Sara raised a hand and John caught the gleam of cold metal in her slender hand. She walked calmly toward him, face serene, and slashed the knife at him. The blade bit into his skin, across his arm but she aimed poorly and the gash didn't hit his wrist. With a hiss of anger Sara slashed at John's other arm. He winced trying to cry out. Dropping the knife on the floor Sara stepped back and John dropped heavily to the floor.
In his room Dean jerked awake, he sat up straining his ears to hear what had disturbed him. From down the hall, in his father's room, Dean heard the faint babble of voices then a loud thump. He sprang out of bed running for the door.
Sara was in the hall, looking in the door of John's room. Sam appeared at the door of their bedroom looking muddled and sleepy. He watched mutely as Dean shot past Sara and ran into John's room.

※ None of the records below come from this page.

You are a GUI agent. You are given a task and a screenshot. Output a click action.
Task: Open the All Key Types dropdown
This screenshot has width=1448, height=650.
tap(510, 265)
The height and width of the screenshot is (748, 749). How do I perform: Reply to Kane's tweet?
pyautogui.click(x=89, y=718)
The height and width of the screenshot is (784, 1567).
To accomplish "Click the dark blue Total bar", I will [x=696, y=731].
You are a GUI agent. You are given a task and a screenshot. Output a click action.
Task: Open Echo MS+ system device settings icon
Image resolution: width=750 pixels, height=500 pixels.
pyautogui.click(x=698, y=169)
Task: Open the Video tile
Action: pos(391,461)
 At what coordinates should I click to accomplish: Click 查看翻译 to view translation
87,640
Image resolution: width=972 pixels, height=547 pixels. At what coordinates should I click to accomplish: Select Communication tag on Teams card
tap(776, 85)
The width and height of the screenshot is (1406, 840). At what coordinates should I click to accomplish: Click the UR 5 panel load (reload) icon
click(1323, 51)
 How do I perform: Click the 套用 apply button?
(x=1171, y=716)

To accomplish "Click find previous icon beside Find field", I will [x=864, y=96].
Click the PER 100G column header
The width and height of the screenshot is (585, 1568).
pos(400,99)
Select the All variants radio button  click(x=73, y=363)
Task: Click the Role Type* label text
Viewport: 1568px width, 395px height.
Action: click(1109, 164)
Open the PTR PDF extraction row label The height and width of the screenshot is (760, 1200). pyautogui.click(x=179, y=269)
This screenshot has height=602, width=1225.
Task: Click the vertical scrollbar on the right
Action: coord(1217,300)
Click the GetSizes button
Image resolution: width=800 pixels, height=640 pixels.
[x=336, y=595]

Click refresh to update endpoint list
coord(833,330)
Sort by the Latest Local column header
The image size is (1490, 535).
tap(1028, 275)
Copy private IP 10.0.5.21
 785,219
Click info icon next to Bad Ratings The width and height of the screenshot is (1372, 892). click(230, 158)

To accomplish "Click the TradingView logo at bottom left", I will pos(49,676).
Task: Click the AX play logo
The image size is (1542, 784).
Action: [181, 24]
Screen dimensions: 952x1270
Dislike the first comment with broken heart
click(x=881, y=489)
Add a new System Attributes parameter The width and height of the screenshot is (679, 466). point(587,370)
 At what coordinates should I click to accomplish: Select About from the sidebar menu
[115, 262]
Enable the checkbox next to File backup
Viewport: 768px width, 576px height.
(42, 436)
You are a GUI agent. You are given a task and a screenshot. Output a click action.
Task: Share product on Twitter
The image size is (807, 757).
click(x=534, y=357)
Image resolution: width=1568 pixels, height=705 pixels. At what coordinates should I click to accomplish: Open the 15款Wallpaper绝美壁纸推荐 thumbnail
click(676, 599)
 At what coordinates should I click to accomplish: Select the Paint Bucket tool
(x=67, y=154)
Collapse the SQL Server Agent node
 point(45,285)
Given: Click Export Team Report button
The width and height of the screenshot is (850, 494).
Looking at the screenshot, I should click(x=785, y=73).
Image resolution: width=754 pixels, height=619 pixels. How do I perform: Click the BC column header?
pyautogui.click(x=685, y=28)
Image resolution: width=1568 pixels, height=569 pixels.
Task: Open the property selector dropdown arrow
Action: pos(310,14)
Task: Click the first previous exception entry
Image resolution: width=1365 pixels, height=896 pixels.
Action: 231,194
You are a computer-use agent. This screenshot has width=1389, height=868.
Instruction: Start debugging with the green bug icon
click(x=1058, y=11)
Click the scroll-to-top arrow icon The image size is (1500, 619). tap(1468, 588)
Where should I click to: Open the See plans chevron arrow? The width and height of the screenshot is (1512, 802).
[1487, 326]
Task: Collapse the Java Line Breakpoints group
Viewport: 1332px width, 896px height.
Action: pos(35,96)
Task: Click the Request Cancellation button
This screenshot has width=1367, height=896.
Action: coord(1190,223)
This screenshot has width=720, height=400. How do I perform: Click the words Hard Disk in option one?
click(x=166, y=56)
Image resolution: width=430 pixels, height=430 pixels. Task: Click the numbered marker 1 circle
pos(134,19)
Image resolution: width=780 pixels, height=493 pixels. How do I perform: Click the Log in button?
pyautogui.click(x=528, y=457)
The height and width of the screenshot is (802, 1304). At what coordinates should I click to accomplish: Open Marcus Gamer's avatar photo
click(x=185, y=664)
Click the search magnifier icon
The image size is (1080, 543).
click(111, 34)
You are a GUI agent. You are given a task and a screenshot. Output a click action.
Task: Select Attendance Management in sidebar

His father was lying on the floor and Dean gaped. John rolled over bringing his arms up and Dean dropped to his knees. He cradled John's head in his lap screaming over his shoulder,
"Sammy, call 911!"
"Oh god Dad, this is my fault. I shouldn't have taken you out today. It was too much," Dean murmured looking back at Sara as she stood grim faced and silent in the doorway. He bent down pressing a kiss to his father's temple. Whispering he pulled John further onto his lap, blocking Sara's view.
"She did this didn't she?"
John moaned nodding, "Her eyes were yellow."
Dean stood watching as the ambulance pulled away. Sam was following the paramedics in his car. He turned, and the girl smiled. Dean felt his blood run cold.
"They're going to put him away for good this time Dean. He'll never see the light of day. You'll be lucky if they don't lobotomize him now."
Grinning she stepped back as Dean whirled on her. He raised a hand, but dropped back when his eyes fell on the door to the nursery. His niece needed her mother, for now. With a smirk he shrugged.
"Don't count on it, bitch. I'm going to the hospital. If you're here when we get back, I'm exorcising your ass back to hell. Sammy will back me up on this one. Especially when I show him what you are."
With a low chuckle Sara shot Dean a look of her own.
"Don't count on it, Dean. You're in for one hell of a surprise."